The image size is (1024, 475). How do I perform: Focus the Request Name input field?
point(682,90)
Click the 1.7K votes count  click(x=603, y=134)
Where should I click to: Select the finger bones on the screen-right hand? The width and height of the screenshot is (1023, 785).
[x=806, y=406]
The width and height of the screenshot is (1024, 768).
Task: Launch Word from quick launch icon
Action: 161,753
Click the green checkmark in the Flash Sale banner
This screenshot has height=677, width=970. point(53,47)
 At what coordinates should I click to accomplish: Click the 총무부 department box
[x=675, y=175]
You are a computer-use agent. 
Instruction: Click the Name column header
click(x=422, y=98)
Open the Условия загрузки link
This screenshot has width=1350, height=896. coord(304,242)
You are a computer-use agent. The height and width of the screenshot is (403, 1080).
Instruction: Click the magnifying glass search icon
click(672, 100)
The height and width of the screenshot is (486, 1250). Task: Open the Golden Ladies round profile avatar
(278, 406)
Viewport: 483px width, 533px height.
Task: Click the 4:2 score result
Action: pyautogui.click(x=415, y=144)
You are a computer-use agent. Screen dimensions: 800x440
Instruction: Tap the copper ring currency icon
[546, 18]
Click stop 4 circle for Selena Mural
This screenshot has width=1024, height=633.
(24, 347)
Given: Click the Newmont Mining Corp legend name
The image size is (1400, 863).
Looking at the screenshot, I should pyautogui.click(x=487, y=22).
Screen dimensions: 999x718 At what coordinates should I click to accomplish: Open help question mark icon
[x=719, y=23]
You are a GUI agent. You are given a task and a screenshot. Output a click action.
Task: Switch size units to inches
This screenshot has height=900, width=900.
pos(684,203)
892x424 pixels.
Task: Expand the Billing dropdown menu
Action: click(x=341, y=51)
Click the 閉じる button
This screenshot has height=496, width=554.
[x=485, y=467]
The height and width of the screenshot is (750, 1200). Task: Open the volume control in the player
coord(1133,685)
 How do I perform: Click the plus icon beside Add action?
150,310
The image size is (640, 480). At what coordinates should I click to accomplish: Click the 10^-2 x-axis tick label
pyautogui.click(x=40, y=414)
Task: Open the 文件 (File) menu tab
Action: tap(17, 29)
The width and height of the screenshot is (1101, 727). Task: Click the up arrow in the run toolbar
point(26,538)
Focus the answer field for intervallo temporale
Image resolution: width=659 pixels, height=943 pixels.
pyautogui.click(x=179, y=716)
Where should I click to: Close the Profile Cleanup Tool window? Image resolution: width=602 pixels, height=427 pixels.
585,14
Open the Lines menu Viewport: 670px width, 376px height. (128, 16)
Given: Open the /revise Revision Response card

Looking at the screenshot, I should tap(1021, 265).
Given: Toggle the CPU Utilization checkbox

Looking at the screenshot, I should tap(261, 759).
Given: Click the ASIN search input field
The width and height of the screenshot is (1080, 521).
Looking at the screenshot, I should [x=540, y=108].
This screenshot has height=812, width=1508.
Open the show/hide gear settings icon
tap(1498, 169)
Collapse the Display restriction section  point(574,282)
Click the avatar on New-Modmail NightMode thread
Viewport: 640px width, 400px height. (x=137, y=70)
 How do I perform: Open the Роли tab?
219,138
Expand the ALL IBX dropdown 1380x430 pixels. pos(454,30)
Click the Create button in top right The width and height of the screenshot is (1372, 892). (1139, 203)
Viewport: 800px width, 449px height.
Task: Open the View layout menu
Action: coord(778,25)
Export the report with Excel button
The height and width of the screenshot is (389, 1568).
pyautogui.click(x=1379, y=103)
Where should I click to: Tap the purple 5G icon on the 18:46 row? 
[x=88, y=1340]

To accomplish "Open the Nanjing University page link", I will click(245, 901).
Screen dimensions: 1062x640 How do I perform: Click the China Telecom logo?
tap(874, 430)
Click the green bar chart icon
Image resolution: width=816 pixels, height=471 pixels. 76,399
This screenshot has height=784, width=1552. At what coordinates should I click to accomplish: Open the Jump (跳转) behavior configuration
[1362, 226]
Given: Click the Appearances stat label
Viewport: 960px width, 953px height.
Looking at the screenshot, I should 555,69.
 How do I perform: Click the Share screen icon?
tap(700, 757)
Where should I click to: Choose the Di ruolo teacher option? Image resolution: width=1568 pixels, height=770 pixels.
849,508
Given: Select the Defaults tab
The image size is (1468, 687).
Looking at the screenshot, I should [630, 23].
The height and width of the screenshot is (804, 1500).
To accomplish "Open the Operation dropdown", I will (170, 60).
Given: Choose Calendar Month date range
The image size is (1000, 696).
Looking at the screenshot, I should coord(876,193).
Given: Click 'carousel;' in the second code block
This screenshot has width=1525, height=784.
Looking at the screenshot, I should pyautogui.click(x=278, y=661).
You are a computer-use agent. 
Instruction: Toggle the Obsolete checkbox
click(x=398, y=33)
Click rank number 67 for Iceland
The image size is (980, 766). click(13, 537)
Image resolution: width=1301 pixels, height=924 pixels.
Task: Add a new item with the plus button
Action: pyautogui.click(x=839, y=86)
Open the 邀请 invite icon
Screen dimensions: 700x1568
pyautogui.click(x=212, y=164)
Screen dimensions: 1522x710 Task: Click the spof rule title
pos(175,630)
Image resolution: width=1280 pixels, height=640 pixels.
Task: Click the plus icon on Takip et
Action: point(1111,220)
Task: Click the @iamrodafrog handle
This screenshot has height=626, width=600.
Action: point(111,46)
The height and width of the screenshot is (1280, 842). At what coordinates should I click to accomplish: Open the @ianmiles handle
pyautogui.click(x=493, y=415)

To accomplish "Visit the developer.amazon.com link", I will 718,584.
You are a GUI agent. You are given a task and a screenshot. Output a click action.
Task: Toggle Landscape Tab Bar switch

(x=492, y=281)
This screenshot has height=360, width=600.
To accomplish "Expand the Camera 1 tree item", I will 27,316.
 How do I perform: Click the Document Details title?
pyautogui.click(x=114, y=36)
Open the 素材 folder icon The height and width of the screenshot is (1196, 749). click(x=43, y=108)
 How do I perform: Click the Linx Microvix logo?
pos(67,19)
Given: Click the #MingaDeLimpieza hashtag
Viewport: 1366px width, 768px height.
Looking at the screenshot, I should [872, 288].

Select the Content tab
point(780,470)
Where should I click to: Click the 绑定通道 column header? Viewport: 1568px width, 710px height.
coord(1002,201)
● ● ● ● ●
● **Required work**:
Give back the entire listing exactly as it was written.

● **The answer**:
The image size is (1024, 475). How do I perform: Focus the Request Name input field?
point(682,90)
Click the 1.7K votes count  click(x=603, y=134)
Where should I click to: Select the finger bones on the screen-right hand? The width and height of the screenshot is (1023, 785).
[x=806, y=406]
The width and height of the screenshot is (1024, 768).
Task: Launch Word from quick launch icon
Action: 161,753
Click the green checkmark in the Flash Sale banner
This screenshot has height=677, width=970. point(53,47)
 At what coordinates should I click to accomplish: Click the 총무부 department box
[x=675, y=175]
You are a computer-use agent. 
Instruction: Click the Name column header
click(x=422, y=98)
Open the Условия загрузки link
This screenshot has width=1350, height=896. coord(304,242)
You are a computer-use agent. The height and width of the screenshot is (403, 1080).
Instruction: Click the magnifying glass search icon
click(672, 100)
The height and width of the screenshot is (486, 1250). Task: Open the Golden Ladies round profile avatar
(278, 406)
Viewport: 483px width, 533px height.
Task: Click the 4:2 score result
Action: pyautogui.click(x=415, y=144)
You are a computer-use agent. Screen dimensions: 800x440
Instruction: Tap the copper ring currency icon
[546, 18]
Click stop 4 circle for Selena Mural
This screenshot has width=1024, height=633.
(24, 347)
Given: Click the Newmont Mining Corp legend name
The image size is (1400, 863).
Looking at the screenshot, I should pyautogui.click(x=487, y=22).
Screen dimensions: 999x718 At what coordinates should I click to accomplish: Open help question mark icon
[x=719, y=23]
You are a GUI agent. You are given a task and a screenshot. Output a click action.
Task: Switch size units to inches
This screenshot has height=900, width=900.
pos(684,203)
892x424 pixels.
Task: Expand the Billing dropdown menu
Action: click(x=341, y=51)
Click the 閉じる button
This screenshot has height=496, width=554.
[x=485, y=467]
The height and width of the screenshot is (750, 1200). Task: Open the volume control in the player
coord(1133,685)
 How do I perform: Click the plus icon beside Add action?
150,310
The image size is (640, 480). At what coordinates should I click to accomplish: Click the 10^-2 x-axis tick label
pyautogui.click(x=40, y=414)
Task: Open the 文件 (File) menu tab
Action: tap(17, 29)
The width and height of the screenshot is (1101, 727). Task: Click the up arrow in the run toolbar
point(26,538)
Focus the answer field for intervallo temporale
Image resolution: width=659 pixels, height=943 pixels.
pyautogui.click(x=179, y=716)
Where should I click to: Close the Profile Cleanup Tool window? Image resolution: width=602 pixels, height=427 pixels.
585,14
Open the Lines menu Viewport: 670px width, 376px height. (128, 16)
Given: Open the /revise Revision Response card

Looking at the screenshot, I should tap(1021, 265).
Given: Toggle the CPU Utilization checkbox

Looking at the screenshot, I should tap(261, 759).
Given: Click the ASIN search input field
The width and height of the screenshot is (1080, 521).
Looking at the screenshot, I should [x=540, y=108].
This screenshot has height=812, width=1508.
Open the show/hide gear settings icon
tap(1498, 169)
Collapse the Display restriction section  point(574,282)
Click the avatar on New-Modmail NightMode thread
Viewport: 640px width, 400px height. (x=137, y=70)
 How do I perform: Open the Роли tab?
219,138
Expand the ALL IBX dropdown 1380x430 pixels. pos(454,30)
Click the Create button in top right The width and height of the screenshot is (1372, 892). (1139, 203)
Viewport: 800px width, 449px height.
Task: Open the View layout menu
Action: coord(778,25)
Export the report with Excel button
The height and width of the screenshot is (389, 1568).
pyautogui.click(x=1379, y=103)
Where should I click to: Tap the purple 5G icon on the 18:46 row? 
[x=88, y=1340]

To accomplish "Open the Nanjing University page link", I will click(245, 901).
Screen dimensions: 1062x640 How do I perform: Click the China Telecom logo?
tap(874, 430)
Click the green bar chart icon
Image resolution: width=816 pixels, height=471 pixels. 76,399
This screenshot has height=784, width=1552. At what coordinates should I click to accomplish: Open the Jump (跳转) behavior configuration
[1362, 226]
Given: Click the Appearances stat label
Viewport: 960px width, 953px height.
Looking at the screenshot, I should 555,69.
 How do I perform: Click the Share screen icon?
tap(700, 757)
Where should I click to: Choose the Di ruolo teacher option? Image resolution: width=1568 pixels, height=770 pixels.
849,508
Given: Select the Defaults tab
The image size is (1468, 687).
Looking at the screenshot, I should [630, 23].
The height and width of the screenshot is (804, 1500).
To accomplish "Open the Operation dropdown", I will (170, 60).
Given: Choose Calendar Month date range
The image size is (1000, 696).
Looking at the screenshot, I should coord(876,193).
Given: Click 'carousel;' in the second code block
This screenshot has width=1525, height=784.
Looking at the screenshot, I should pyautogui.click(x=278, y=661).
You are a computer-use agent. 
Instruction: Toggle the Obsolete checkbox
click(x=398, y=33)
Click rank number 67 for Iceland
The image size is (980, 766). click(13, 537)
Image resolution: width=1301 pixels, height=924 pixels.
Task: Add a new item with the plus button
Action: pyautogui.click(x=839, y=86)
Open the 邀请 invite icon
Screen dimensions: 700x1568
pyautogui.click(x=212, y=164)
Screen dimensions: 1522x710 Task: Click the spof rule title
pos(175,630)
Image resolution: width=1280 pixels, height=640 pixels.
Task: Click the plus icon on Takip et
Action: point(1111,220)
Task: Click the @iamrodafrog handle
This screenshot has height=626, width=600.
Action: point(111,46)
The height and width of the screenshot is (1280, 842). At what coordinates should I click to accomplish: Open the @ianmiles handle
pyautogui.click(x=493, y=415)

To accomplish "Visit the developer.amazon.com link", I will 718,584.
You are a GUI agent. You are given a task and a screenshot. Output a click action.
Task: Toggle Landscape Tab Bar switch

(x=492, y=281)
This screenshot has height=360, width=600.
To accomplish "Expand the Camera 1 tree item", I will 27,316.
 How do I perform: Click the Document Details title?
pyautogui.click(x=114, y=36)
Open the 素材 folder icon The height and width of the screenshot is (1196, 749). click(x=43, y=108)
 How do I perform: Click the Linx Microvix logo?
pos(67,19)
Given: Click the #MingaDeLimpieza hashtag
Viewport: 1366px width, 768px height.
Looking at the screenshot, I should [872, 288].

Select the Content tab
point(780,470)
Where should I click to: Click the 绑定通道 column header? Viewport: 1568px width, 710px height.
coord(1002,201)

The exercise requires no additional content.